Aufgaben:
[A] Schreiben Sie aus dem Text über die Ernährung von Intensivpatienten die Stelle von „Die pathophysiologischen Konzepte“ bis „auch riskant sein.“ wortgetreu ab.
[B] Führen Sie den Text über die Ernährung von Intensivpatienten nach seinem letzten Satz weiter.

Vorliegender Text:
^^^^^^^^

Die Bedeutung einer adäquaten Kalorien- und Proteinzufuhr für das „Outcome“ des Intensivpatienten wurde von aktuellen Daten einer internationalen Beobachtungsstudie noch einmal sehr eindrucksvoll bestätigt [1]. Wie eine aktuelle Umfrage ergab, besteht selbst auf ernährungsmedizinisch erfahrenen Intensivstationen häufig eine erhebliche Lücke zwischen der vorgesehenen und der tatsächlich verabreichten Kalorienzufuhr [2].

Die pathophysiologischen Konzepte und klinischen Daten sprechen eindeutig für eine frühzeitige Nahrungszufuhr.

Ebenso ist heute unbestritten, dass der enteralen Ernährung – wann immer möglich – der Vorzug zu geben ist. Dies gilt auch für Patienten mit Sepsis und Multiorgandysfunktion und findet sich in allen aktuellen Leitlinien [3, 4, 5]. Gerade beim kritisch Kranken muss ggf. mit minimal-enteraler Ernährung der Fokus auf den Erhalt der intestinalen Barriere gerichtet sein. Eine aktuelle Metaanalyse weist nach, dass bei früher enteraler Ernährung die Letalität von Traumapatienten auf der Intensivstation signifikant sinkt [6]. Beim kritisch Kranken steht jedoch auch die Machbarkeit in Frage; enterale Ernährung kann bei gestörter gastrointestinaler Motilität und Katecholaminbedarf zur Kreislaufstützung problematisch und auch riskant sein.

^^^^^^^^

Aufgeführtes Material:
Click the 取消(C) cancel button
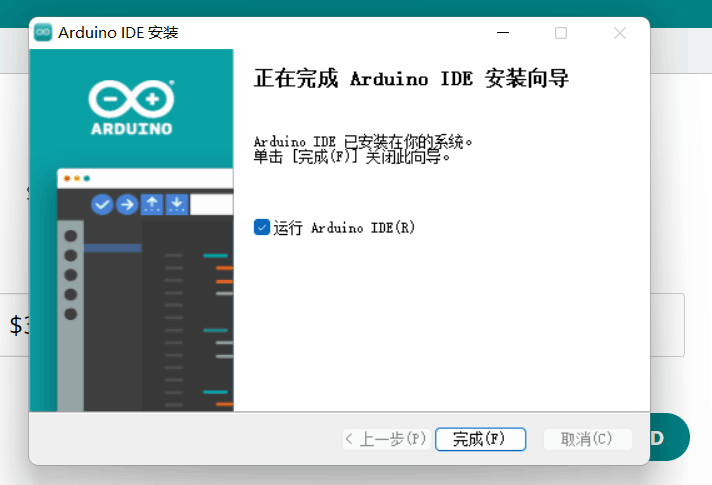tap(587, 439)
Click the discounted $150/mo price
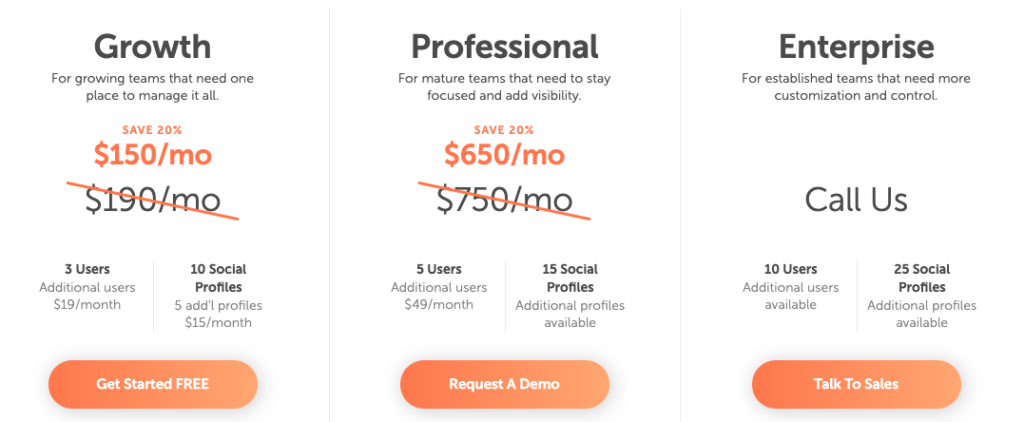This screenshot has width=1024, height=422. point(153,155)
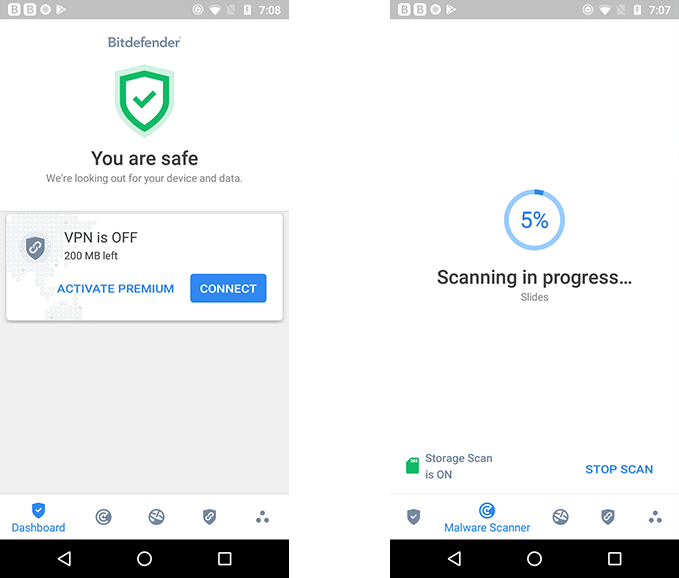Open VPN shield icon on scanner screen
The height and width of the screenshot is (578, 679).
608,517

^^^^^^^^

Antworten je Aufgabe:
[A]
Die pathophysiologischen Konzepte und klinischen Daten sprechen eindeutig für eine frühzeitige Nahrungszufuhr.

Ebenso ist heute unbestritten, dass der enteralen Ernährung – wann immer möglich – der Vorzug zu geben ist. Dies gilt auch für Patienten mit Sepsis und Multiorgandysfunktion und findet sich in allen aktuellen Leitlinien [3, 4, 5]. Gerade beim kritisch Kranken muss ggf. mit minimal-enteraler Ernährung der Fokus auf den Erhalt der intestinalen Barriere gerichtet sein. Eine aktuelle Metaanalyse weist nach, dass bei früher enteraler Ernährung die Letalität von Traumapatienten auf der Intensivstation signifikant sinkt [6]. Beim kritisch Kranken steht jedoch auch die Machbarkeit in Frage; enterale Ernährung kann bei gestörter gastrointestinaler Motilität und Katecholaminbedarf zur Kreislaufstützung problematisch und auch riskant sein.

[B]
Eine seltene und unbedingt zu vermeidende Komplikation einer enteralen Ernährung kann die ischämische Darmnekrose sein, die in einer eigenen Literaturzusammenstellung eine Letalität von 60% aufweist. Andererseits steigt mit einem auf der Intensivstation etablierten Algorithmus, Ernährungsprotokoll oder SOP die enterale Ernährbarkeit auch unter schwierigeren Bedingungen signifikant an [7]. So empfehlen die Leitlinien im Falle einer schweren hämodynamischen Instabilität den vorübergehenden Stopp einer enteralen Zufuhr [3, 4, 5]. Ist die Entscheidung „wann enteral und wie viel“ beim wirklich kritisch Kranken v. a. eine Frage der persönlichen klinischen Erfahrung und Einschätzung des Arztes [8]? Zur Diskussion steht auch weiterhin der Zeitpunkt für den Start einer supplementierenden parenteralen Substratzufuhr [3, 4, 9].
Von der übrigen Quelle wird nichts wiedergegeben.